だってやっぱり、学校で過ごす水野くんはとてもイキイキしているからだ。
「なあ、これからマチに行かないか?」
下校途中で唐突に水野くんが言った。
「マチ?」
「ああ。俺、まだマチの方に行ったことないんだ。マチって、すごく楽しいとこなんだろ?」
マチってどこのことを指しているんだろうか。都会という意味だったら、東京へ連れてってあげるべきか。

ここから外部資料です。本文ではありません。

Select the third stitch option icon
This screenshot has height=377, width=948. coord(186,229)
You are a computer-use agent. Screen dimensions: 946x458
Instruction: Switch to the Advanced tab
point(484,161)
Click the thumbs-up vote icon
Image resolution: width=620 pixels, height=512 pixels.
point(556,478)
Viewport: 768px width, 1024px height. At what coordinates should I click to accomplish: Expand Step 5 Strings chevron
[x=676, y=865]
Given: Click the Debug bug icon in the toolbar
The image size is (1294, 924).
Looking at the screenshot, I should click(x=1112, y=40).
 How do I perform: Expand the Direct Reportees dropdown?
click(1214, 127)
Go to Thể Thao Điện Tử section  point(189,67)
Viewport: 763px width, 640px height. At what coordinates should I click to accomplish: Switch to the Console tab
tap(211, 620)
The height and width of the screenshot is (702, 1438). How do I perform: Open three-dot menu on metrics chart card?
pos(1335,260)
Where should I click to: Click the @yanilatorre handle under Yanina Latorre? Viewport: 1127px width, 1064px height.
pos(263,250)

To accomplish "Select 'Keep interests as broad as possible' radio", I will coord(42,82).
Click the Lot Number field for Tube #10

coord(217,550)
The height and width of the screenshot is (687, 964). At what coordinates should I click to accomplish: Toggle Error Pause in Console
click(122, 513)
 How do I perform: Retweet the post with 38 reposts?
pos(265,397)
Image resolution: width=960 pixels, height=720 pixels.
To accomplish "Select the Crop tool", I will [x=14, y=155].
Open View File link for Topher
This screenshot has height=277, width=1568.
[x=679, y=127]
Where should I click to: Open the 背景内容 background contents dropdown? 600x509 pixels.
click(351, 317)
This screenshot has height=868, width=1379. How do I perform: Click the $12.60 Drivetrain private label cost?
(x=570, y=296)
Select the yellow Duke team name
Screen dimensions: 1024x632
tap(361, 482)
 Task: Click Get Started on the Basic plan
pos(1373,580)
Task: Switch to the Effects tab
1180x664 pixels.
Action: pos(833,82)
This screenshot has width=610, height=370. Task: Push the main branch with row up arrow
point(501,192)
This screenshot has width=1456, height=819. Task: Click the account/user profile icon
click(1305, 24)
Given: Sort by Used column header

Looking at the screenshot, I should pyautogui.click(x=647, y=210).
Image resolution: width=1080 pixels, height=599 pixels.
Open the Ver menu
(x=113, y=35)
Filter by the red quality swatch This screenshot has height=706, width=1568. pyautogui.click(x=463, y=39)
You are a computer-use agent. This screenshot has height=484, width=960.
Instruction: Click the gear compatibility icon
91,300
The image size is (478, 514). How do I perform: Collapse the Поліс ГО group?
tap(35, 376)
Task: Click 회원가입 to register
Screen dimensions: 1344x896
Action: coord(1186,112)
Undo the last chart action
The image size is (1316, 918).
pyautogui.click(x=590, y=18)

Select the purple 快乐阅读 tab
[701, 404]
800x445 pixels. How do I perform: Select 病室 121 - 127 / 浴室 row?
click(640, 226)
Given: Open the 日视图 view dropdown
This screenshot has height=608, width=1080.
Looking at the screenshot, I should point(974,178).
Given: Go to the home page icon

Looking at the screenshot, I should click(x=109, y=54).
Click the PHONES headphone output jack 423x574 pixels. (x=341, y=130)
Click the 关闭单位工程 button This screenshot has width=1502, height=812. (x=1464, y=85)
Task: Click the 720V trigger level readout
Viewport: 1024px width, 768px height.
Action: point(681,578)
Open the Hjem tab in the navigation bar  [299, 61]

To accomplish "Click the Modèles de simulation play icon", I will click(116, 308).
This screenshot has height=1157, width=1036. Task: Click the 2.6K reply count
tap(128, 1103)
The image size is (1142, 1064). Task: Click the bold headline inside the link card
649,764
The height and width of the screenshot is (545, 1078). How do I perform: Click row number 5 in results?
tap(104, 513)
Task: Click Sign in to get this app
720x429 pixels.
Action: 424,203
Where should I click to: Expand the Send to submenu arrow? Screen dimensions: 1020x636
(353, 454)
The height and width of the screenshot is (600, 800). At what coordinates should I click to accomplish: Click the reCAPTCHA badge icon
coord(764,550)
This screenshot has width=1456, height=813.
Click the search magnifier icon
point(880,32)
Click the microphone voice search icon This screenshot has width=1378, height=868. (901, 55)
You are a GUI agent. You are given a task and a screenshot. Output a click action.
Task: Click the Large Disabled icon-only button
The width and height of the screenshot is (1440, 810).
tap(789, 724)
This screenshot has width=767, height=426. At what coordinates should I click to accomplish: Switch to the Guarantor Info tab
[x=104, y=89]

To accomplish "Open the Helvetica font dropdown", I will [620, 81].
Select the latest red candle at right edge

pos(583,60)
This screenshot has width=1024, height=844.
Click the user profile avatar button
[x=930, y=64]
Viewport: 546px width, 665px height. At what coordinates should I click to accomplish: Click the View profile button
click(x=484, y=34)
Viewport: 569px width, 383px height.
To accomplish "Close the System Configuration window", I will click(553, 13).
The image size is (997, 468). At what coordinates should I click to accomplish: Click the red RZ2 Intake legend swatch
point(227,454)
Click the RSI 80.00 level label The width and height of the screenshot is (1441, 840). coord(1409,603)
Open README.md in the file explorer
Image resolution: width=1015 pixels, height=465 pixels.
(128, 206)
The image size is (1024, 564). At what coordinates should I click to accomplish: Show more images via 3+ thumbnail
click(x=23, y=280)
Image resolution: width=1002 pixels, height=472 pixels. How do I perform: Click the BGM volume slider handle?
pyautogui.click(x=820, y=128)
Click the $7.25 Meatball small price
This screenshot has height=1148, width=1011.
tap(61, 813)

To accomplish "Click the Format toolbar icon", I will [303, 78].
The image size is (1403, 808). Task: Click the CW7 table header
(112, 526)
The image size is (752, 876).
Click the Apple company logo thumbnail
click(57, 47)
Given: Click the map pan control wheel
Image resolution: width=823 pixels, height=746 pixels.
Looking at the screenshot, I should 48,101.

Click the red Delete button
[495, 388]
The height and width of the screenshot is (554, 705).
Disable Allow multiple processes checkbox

……だけどここ、千葉だし。今から東京に向かうと一時間以上かかる。
「あの、千葉駅でいいかな?」
すまない、水野くん。千葉駅だって立派なマチだから!
「おう!チバか!もしかして、オダイバとかあるとこか?ギロッポンは近いのか?」
「魔女に何吹き込まれた?」
残念ながらオダイバもギロッポンもなかったけれど、水野くんは嬉しそうに千葉駅を歩いた。たくさんの行き交う人達に圧倒されながらも、好奇心に溢れた瞳で繁華街をまじまじと眺めている。
「マチはやっぱり賑やかで楽しいな!」
「そうだね。水野くん、次どこ行きたい?何か食べようか。……たこ焼き……はやめとくか」
「なあ」
突然立ち止まったかと思うと、彼は私を見つめた。
「どうしたの?」
水野くんは真剣な顔つきで言った。
「水野くんはやめてくんねえかな。それ偽物だから、呼ばれてる気がしない」
「本当はなんて名前なの?」
「レイは本当だよ。人魚の国は、名前しかないんだ。だから、レイって呼んでくれ」
「レイ……」
つられて本当に名前を呼んでしまうと、レイはニッコリと微笑んだ。
「“輝く宝”って意味なんだ。父上が名付けてくれた」
嬉しそうに、ちょっと誇らしそうに、彼は言った。その言葉と表情で、彼が家族からとても愛されているのを感じた。
「ねえ、……レイ。人間になること、家族は許してくれたの?全部捨てて……って言ってたけど、皆はレイが居なくなって、悲しんでるんじゃない?」
レイは気まずそうに俯いて、何も答えなかった。